» **Passage**
Alternate splicing as a source of shared neoantigens in a non-small cell lung cancer

PROJECT SUMMARY/ABSTRACT Non-small cell lung cancer (NSCLC) is the leading cause of cancer mortality in the United States. Immune checkpoint inhibitors (ICIs) like anti-PD-1 have increased overall survival in NSCLC, but most patients still do not respond to treatment. Cancer vaccines that target tumor-specific antigens, known as neoantigens, may

increase the efficacy of ICIs and other immunotherapies by expanding neoantigen-reactive CD8+ T cells that can recognize and destroy tumor cells. Alternative splicing is a ubiquitous post-transcriptional regulatory process that allows cells to produce different mRNA and protein sequences from the same gene. Alternative splicing is

broadly dysregulated in many cancer types including NSCLC and may generate novel peptide sequences absent from normal tissue that can be recognized as neoantigens by CD8+ T cells. To identify alternative splicing- derived neoantigens in NSCLC, we used long-read RNA sequencing to comprehensively map full-length mRNA

isoforms in NSCLC tumors and predict the proteins they encode with high accuracy. We found 145,914 predicted peptides that were specific to tumors and shared by up to 70% of NSCLC patients. To identify which of these peptides might be immunogenic, we used immunopeptidomics to directly sequence peptides bound to MHC

Class I in three NSCLC cell lines. We identified 21 peptides that are bound to MHC Class I on NSCLC cells and are encoded by tumor-specific alternatively spliced mRNA isoforms. These splicing-derived peptides are potentially shared neoantigens that might represent vaccine targets for NSCLC. Therefore, Aim 1 will test

whether any of these 21 splicing-derived peptides can be recognized by CD8+ T cells from NSCLC patients. We will examine whether patient CD8+ T cells can proliferate, secrete cytokines like interferon-gamma, and lyse target cells in response to these peptides. The experiments proposed in Aim 1 will provide crucial insight into the

frequency and immunogenicity of alternative splicing-derived neoantigens in NSCLC. Aim 2 will examine which regulators of alternative splicing are driving production of these peptides. To this end, we will leverage publicly available databases to identify splicing factors whose expression in tumors or target binding sites suggest an

association with the mRNA isoforms that code for the 21 splicing-derived peptides. We will use targeted genetic approaches to study whether candidate splicing factors directly regulate peptide-coding isoform splicing in vitro. This work will highlight mechanisms that can drive the production of tumor-specific splicing-derived peptides and

may reveal novel targets that can be exploited to enhance NSCLC immunogenicity. Altogether, these studies may identify candidates for new immunotherapies, including personalized NSCLC cancer vaccines that can be used to treat multiple patients who share expression of immunogenic splicing-derived neoantigens. This proposal

will provide me excellent training that will facilitate my career goals as a physician-scientist who leverages advances in genomics and immunology to improve care for patients with cancer.

» **What you need to do**
List every response of patient CD8+ T cells that Aim 1 will examine, according to the abstract on splicing-derived neoantigens. The entries have no connection to the abstract on splicing-derived neoantigens.

Source records
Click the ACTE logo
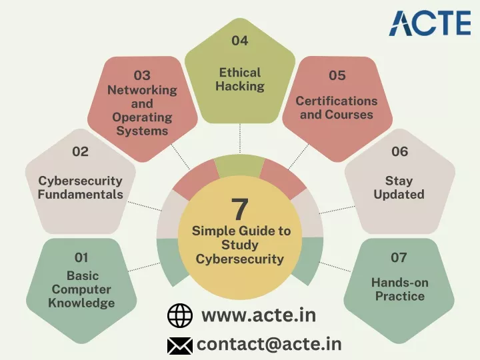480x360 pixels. click(430, 23)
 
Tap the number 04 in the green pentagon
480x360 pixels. click(240, 41)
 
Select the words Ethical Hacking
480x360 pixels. click(240, 79)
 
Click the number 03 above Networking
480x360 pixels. click(142, 75)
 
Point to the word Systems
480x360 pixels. click(143, 131)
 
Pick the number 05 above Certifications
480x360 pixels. click(337, 75)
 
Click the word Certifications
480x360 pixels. click(337, 101)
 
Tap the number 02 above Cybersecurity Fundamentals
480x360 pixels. click(80, 151)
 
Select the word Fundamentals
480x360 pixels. click(81, 195)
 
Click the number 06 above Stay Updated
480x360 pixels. click(399, 151)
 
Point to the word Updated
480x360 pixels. click(399, 195)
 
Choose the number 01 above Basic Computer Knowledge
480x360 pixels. click(81, 258)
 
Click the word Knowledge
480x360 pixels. click(81, 303)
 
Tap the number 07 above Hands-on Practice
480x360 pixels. click(399, 258)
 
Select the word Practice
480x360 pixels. click(400, 296)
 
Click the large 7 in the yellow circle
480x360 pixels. click(239, 209)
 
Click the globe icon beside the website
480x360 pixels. click(180, 315)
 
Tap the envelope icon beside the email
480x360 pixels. click(180, 346)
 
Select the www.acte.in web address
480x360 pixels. click(259, 315)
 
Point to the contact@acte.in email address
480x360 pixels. click(269, 344)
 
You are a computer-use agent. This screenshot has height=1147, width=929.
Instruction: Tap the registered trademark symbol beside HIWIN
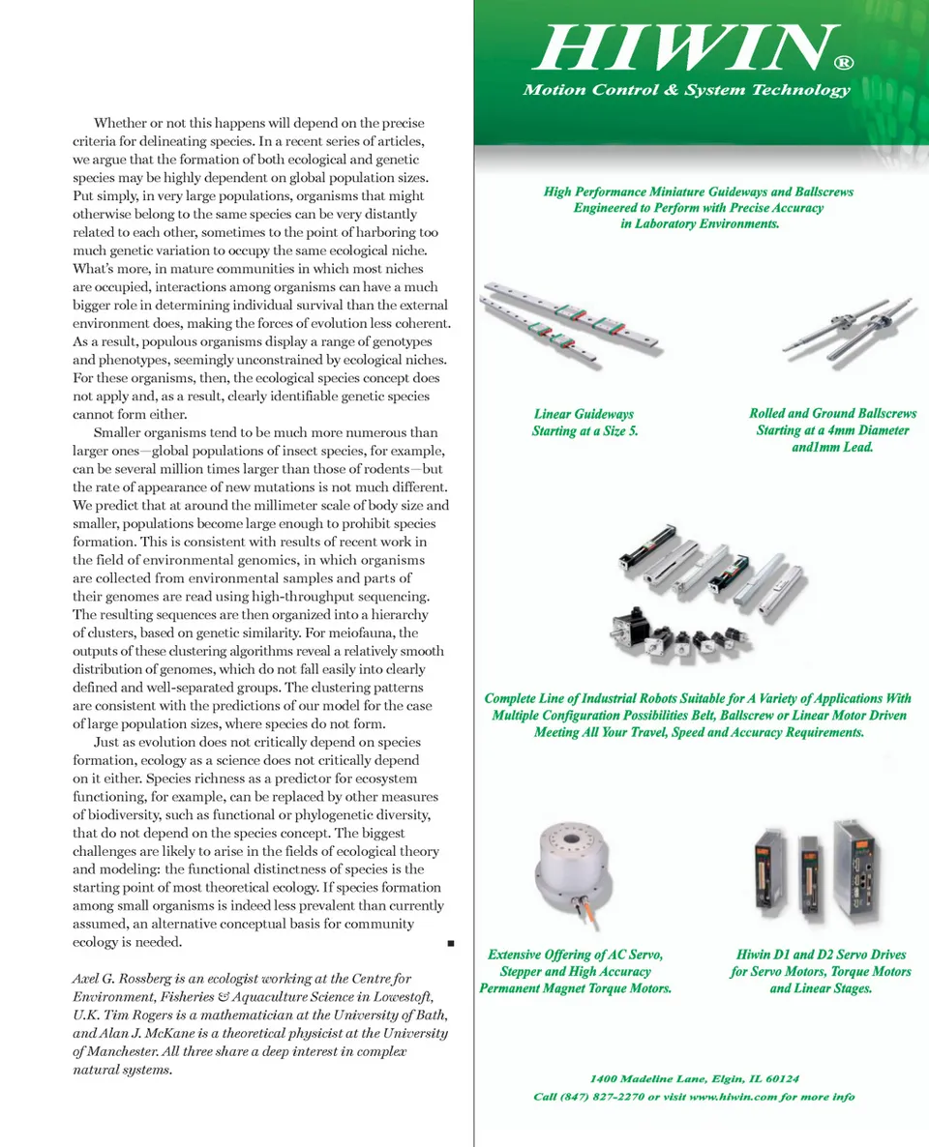843,63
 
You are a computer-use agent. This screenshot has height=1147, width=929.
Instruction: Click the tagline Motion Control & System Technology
686,90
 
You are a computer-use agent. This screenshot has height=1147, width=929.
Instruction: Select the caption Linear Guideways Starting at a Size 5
584,423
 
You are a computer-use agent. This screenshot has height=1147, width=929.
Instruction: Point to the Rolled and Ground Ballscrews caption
832,430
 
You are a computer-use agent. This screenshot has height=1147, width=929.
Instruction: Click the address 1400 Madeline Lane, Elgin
694,1078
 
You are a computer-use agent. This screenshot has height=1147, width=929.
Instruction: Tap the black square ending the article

» **Solution to the problem**
- Proliferation
- Secretion of cytokines like interferon-gamma
- Lysis of target cells